Disclosure of Invention

It is therefore an object of the present invention to provide a foot-controlled personal transporter with single-foot control of the tilt steering function.

It is also an object of the present invention to provide a single foot controlled personal transporter having an orienting foot platform.

It is another object of the present invention to apply the auto-balancing driving method to already known personal vehicles such as skateboards and scooters, rather than to automatically balance the vehicle itself.

The implementations of the present invention and the associated advantages and features will be more readily understood by those skilled in the art after reviewing the following more detailed description of the invention taken in conjunction with the accompanying drawings.

Drawings

Fig. 1-2 show perspective views of a pair of single foot platform auto balance transporters in accordance with the present invention.

Fig. 3-4 show perspective views of the transporter of fig. 1-2 and the platform lifted.

Fig. 5-6 show perspective views of another embodiment of a foot-controlled personal transporter in accordance with the invention.

Fig. 7-9 show perspective, front and side views of a foot-controlled personal transporter in accordance with the present invention.

Figure 10 shows a perspective view of an embodiment of the invention fitted with a foot support attachment.

Fig. 11 shows a perspective view of an embodiment of the inventive transporter-driven motorized skateboard.

Fig. 12 shows a perspective view of another view of a truck-driven electric skateboard embodiment of the present invention.

Fig. 13 shows a perspective view of an embodiment of the transporter-driven scooter of the present invention.

Fig. 14 shows a perspective view of another embodiment of a two unit driven scooter of the transporter of the present invention.

Detailed Description

Referring to fig. 1-2, there is shown a perspective view of a pair of single foot platform auto balancing transporters 10, 50 in accordance with the present invention.
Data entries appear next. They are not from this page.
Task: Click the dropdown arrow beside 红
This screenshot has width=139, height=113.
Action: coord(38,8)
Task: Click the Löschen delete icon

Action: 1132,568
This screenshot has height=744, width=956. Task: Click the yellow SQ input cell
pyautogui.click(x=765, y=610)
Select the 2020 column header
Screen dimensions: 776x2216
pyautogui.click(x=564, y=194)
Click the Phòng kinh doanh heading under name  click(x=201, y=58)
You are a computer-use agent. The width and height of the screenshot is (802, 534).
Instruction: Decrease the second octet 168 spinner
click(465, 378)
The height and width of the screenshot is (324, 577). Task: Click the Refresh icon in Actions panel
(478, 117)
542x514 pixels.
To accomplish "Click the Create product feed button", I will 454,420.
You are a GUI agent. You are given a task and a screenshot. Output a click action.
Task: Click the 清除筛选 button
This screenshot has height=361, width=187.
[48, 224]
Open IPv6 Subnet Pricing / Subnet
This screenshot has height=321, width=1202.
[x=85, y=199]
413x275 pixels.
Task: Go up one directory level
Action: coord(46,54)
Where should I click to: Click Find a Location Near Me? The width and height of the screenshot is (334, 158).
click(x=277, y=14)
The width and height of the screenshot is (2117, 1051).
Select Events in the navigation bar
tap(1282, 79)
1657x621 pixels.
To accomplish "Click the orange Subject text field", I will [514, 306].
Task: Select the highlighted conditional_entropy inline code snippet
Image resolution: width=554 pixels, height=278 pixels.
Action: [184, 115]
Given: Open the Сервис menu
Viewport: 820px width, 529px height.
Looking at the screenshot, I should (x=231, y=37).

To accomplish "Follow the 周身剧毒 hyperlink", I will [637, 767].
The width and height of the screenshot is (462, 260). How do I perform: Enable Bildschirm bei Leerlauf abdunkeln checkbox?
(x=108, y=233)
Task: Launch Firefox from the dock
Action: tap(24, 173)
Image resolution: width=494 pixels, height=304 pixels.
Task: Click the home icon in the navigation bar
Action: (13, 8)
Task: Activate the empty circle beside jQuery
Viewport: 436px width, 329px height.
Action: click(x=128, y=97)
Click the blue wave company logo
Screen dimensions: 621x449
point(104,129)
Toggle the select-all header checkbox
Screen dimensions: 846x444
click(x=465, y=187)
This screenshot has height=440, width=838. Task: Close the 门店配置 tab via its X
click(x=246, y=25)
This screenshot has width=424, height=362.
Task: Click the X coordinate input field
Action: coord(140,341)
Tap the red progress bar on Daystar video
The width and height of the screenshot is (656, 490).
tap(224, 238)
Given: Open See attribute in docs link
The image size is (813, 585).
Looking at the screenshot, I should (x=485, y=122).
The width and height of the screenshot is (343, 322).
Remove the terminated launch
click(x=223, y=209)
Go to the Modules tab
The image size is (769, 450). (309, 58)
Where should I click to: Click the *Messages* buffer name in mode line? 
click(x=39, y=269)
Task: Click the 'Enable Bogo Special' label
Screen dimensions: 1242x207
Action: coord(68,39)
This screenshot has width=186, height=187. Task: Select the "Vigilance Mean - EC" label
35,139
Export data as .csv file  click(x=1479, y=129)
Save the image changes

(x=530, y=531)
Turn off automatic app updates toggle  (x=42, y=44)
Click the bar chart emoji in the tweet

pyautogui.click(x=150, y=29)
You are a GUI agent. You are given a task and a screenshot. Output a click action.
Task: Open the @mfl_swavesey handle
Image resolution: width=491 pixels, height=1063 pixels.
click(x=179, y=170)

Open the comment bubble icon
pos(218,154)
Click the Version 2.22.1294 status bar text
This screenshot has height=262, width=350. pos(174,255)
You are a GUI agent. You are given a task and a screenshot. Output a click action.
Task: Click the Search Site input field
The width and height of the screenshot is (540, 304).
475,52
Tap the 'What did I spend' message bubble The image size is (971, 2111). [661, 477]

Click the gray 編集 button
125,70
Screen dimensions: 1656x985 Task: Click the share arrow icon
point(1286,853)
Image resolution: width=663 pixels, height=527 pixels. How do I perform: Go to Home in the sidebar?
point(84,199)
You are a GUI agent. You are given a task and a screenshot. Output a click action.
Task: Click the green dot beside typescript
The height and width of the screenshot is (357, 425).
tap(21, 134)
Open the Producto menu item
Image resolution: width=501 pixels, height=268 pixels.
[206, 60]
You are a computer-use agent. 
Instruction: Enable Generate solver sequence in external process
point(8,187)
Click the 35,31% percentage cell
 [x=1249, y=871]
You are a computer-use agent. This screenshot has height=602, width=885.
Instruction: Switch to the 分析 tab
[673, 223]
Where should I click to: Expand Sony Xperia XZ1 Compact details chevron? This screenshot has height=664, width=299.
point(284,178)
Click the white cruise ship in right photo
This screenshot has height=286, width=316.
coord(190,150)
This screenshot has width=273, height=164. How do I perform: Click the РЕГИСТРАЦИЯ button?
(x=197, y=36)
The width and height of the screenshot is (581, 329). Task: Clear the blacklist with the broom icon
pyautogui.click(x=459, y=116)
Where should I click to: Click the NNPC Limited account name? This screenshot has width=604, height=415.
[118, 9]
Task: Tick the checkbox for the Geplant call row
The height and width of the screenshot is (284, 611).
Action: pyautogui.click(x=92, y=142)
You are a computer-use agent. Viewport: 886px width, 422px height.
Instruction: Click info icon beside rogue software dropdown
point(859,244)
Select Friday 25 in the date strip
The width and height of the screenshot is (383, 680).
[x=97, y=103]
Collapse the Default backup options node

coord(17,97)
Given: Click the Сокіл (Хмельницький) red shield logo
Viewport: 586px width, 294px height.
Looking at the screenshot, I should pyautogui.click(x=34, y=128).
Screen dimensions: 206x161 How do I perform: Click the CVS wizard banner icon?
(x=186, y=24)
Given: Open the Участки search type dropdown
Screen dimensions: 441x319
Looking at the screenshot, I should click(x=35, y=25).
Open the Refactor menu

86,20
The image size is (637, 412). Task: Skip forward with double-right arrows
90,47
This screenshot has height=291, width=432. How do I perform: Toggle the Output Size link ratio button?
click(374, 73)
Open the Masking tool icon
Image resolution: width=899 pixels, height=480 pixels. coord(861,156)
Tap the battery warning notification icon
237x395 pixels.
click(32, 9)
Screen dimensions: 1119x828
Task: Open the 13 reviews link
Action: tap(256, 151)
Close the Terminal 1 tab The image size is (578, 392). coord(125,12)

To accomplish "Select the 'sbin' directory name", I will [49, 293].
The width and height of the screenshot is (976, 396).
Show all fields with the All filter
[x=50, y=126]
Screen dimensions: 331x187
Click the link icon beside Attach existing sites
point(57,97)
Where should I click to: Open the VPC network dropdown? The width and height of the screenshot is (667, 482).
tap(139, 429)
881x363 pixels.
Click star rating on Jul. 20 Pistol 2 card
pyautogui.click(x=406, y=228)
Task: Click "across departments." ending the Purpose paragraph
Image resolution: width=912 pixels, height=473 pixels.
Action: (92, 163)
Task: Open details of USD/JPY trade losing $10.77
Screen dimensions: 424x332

The carriers 10, 50 are substantially identical and may be used interchangeably (left or right, forward or rearward). That is, the paired one-foot platform transporter in the present invention may be configured specifically for left and right feet, similar to shoes, without departing from the invention.

The transporter 10 preferably has wheels 20, a housing 30 and a platform 40. The carrier wheel 20 is preferably driven by a hub motor 22 (shown in FIG. 2). Motor 22 may have a pair of mounting posts 24 coupled to a bracket 32, with bracket 32 fixedly coupled to housing 30. In this way, the motor and the wheel are securely coupled to the housing. The mounting rod 24 is preferably coaxially aligned with the axis of rotation of the wheel 20. Therefore, in the present embodiment, the rotation shafts of the motor and the wheel are the same. The wheel 20 may also include a tire or other externally disposed traction enhancing and/or shock absorbing material 21.

Foot platform 40 may be secured to housing 30 with fasteners 41. A water tight seal is preferably provided to protect the platform and components inside the housing enclosure. A non-slip surface (rubber or otherwise), sandpaper (for a skid), or other friction enhancing material 42 may be applied to the top surface of the platform 40.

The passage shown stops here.